The research team was made up of M. Hadjivassiliou, MD, D.G. Rao, MD, S.B. Wharton, PhD, D.S. Sanders, MD, R.A. Grünewald, DPhil, and A.G.B. Davies-Jones, MD. They are affiliated variously with the Departments of Neurology, Neurophysiology, Neuropathology, and Gastroenterology at Royal Hallamshire Hospital in Sheffield, UK.
Neurological issues are common in people with celiac disease and gluten-sensitivity. On eof the most common neurological issues in these people is called peripheral neuropathy.

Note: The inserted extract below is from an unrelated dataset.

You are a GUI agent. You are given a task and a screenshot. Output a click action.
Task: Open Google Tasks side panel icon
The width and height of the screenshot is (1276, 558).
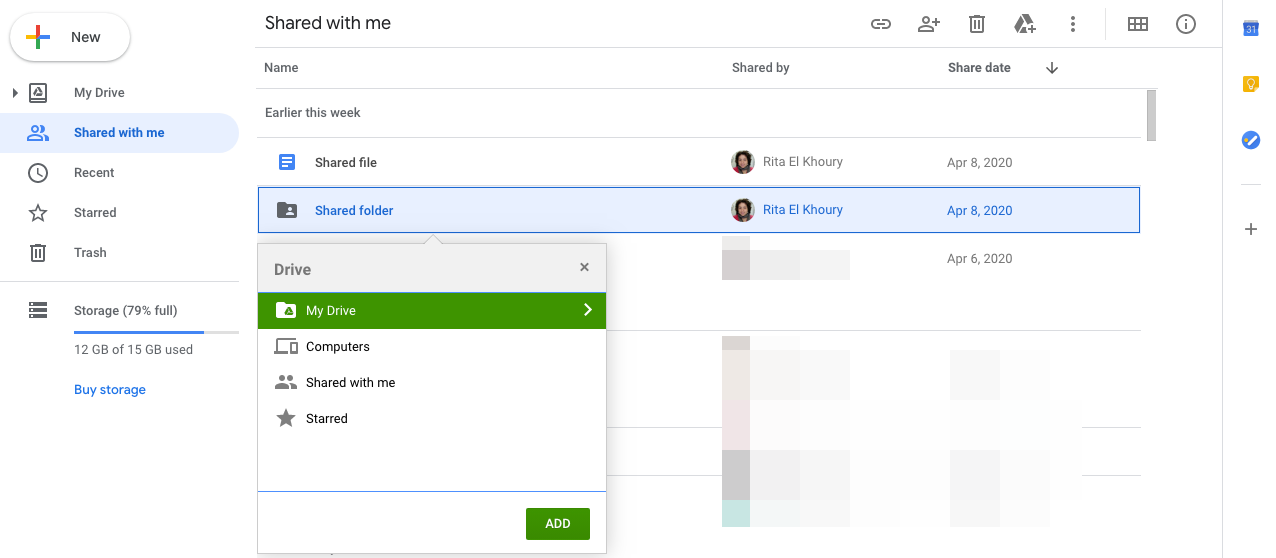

The most common type of neuropathy seen in people with gluten sensitivity is sensorimotor axonal.
The team reviewed data on 409 patients with different types of peripheral neuropathies. All of these patients had been followed for a number of years in dedicated gluten sensitivity/neurology and neuropathy clinics.
Fifty-three of these patients (13%) showed clinical and neurophysiologic evidence of sensory ganglionopathy. Seventeen of these fifty-three patients (32%) showed positive blood screens for gluten sensitivity.
The median age of those with gluten sensitivity was 67 years, with symptom onset starting at 58 years on average.
Seven of those with positive blood screen evidence gluten sensitivity showed enteropathy upon biopsy. Fifteen patients went on a gluten-free diet, resulting in stabilization of the neuropathy in eleven of the fifteen.
The remaining four patients did not follow the gluten-free diet and their conditions worsened, as did the two patients who declined dietary treatment. Autopsy tissue from three patients showed inflammation in the dorsal root ganglia with degeneration of the posterior columns of the spinal cord.
These results led the team to conclude that sensory ganglionopathy can result from gluten sensitivity and may respond positively to a strict gluten-free diet.